A Ledger Account is related to a single accounting head. It contains all the information relating to an element. A Ledger is a book that contains all the Ledger accounts within an organisational accounting system. It is only a collection of ledger accounts. The general ledger is an accounting tool companies use to record and report their financial transactions. These transactions result from a company's activity in the business environment. Business owners record this information into separate financial accounts, depending on the transaction type. Individual financial accounts are maintained in the general ledger so business owners have one place of reference for financial information. Small businesses usually have fewer accounts than larger business organizations, but they are usually similar in type.

Assets

Asset accounts represent items that the company owns and finds valuable.

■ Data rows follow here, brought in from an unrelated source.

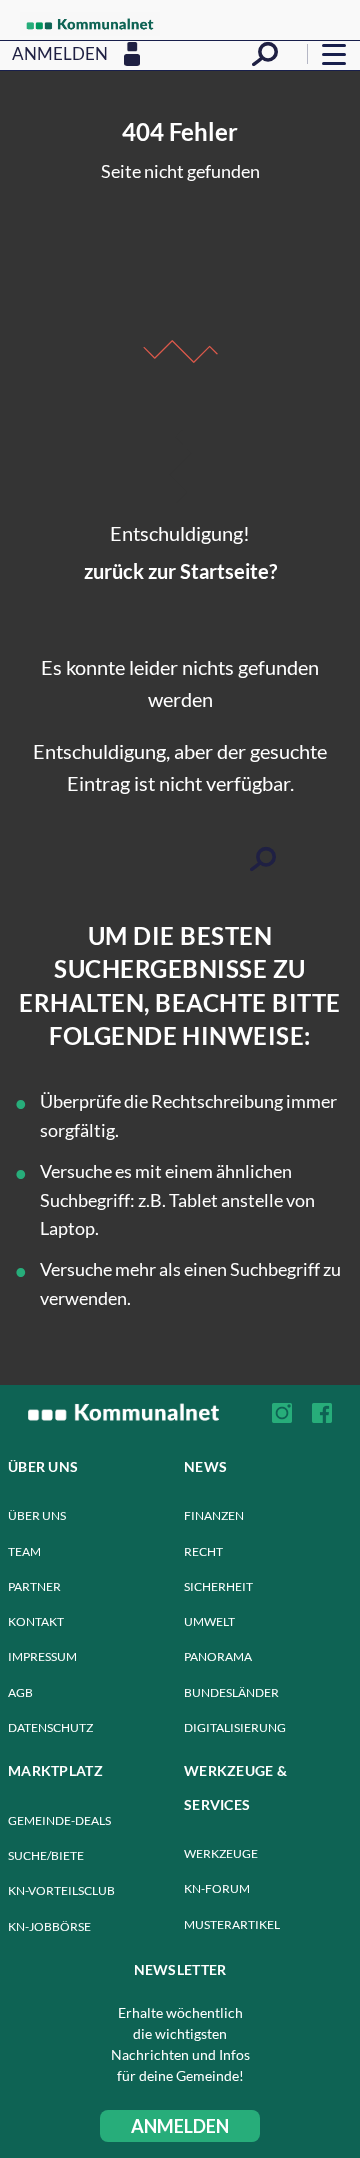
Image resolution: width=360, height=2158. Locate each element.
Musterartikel (232, 1924)
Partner (34, 1586)
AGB (20, 1692)
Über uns (37, 1515)
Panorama (218, 1656)
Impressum (42, 1656)
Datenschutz (50, 1727)
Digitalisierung (235, 1727)
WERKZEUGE (221, 1853)
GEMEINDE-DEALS (59, 1820)
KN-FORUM (217, 1888)
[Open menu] (334, 54)
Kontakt (36, 1621)
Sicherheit (218, 1586)
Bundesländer (231, 1692)
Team (24, 1551)
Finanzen (214, 1515)
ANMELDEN (180, 2126)
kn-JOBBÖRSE (49, 1926)
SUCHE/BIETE (46, 1855)
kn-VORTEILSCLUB (61, 1890)
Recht (203, 1551)
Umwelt (209, 1621)
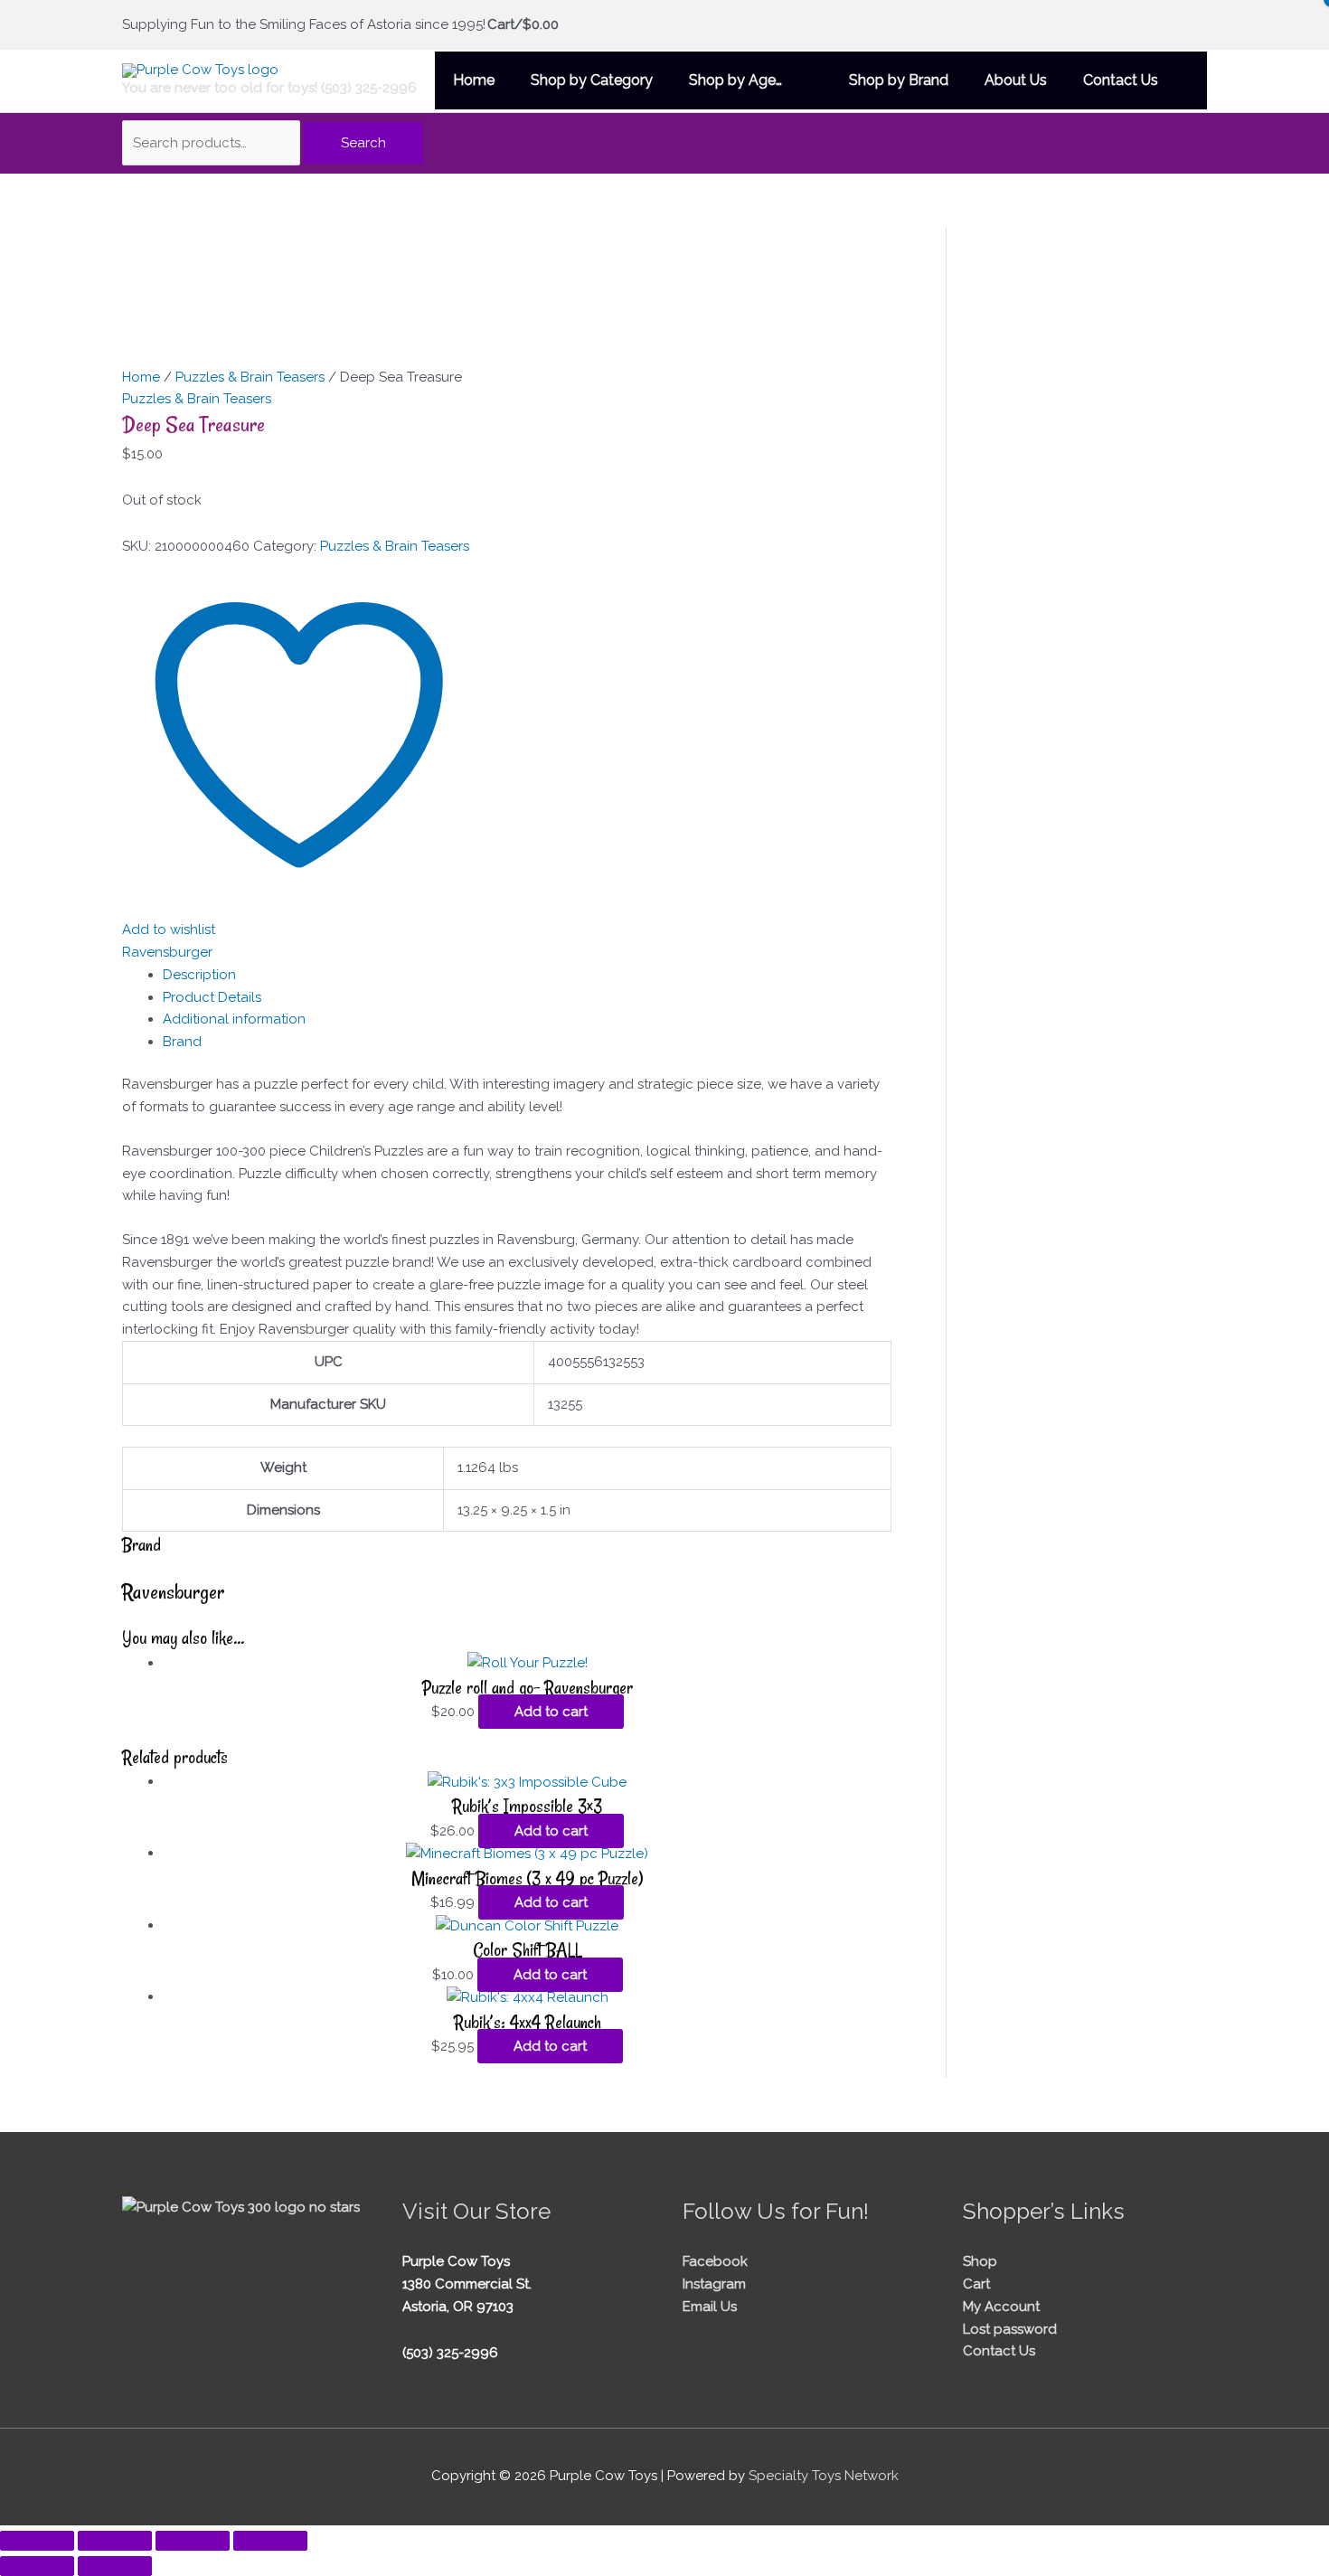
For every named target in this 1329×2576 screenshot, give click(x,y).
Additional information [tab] (234, 1019)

Current and noncurrent asset accounts are two subgroups found in the general ledger. Current asset accounts contain items that will be used in less than 12 months. Cash, short-term marketable securities, inventory and accounts receivables (amounts owed by customers from sales on account) are the most common current asset accounts. Property, a plant and equipment represent noncurrent asset accounts. Facilities, vehicles and production equipment are the most common types of information found in noncurrent asset accounts.

Liabilities

Liabilities accounts are similar to asset accounts because they have current and noncurrent subgroups. Accounts payable and short-term debt due in less than 12 months represent current liabilities. Long-term external financing from lenders or investors are the most common type of noncurrent liabilities. For example, loans, bonds payable, credit lines and mortgages represent noncurrent liabilities.

Owner's Equity

Small businesses usually have an owner's equity account. This represents any money invested by the business owner into the company. Owner's equity will also contain information relating to net income reinvested into the business. Business owners usually close out monthly net income to the owner's equity account. Owner's equity plus net income represents the amount of money an owner can withdraw as a salary or ownership payment.

Sales Account

A sales account has information relating to revenue sales, returns and allowances from business operations. Small businesses usually have fewer sales revenue accounts than larger organizations. Larger organizations often create individual sales revenue accounts for different product lines, to have a historical record of sales. Accounting rules do not generally dictate how many sales revenue accounts the company must have in its general ledger.

Cost of Goods Sold

Cost of goods sold accounts contain cost information for items sold by the company. Companies with copious amounts of inventory sales usually have several cost of goods sold accounts. This information usually corresponds to an individual sales revenue account. As with sales accounts, business organizations can have multiple cost of goods accounts in their general ledger relating to the different types of inventory.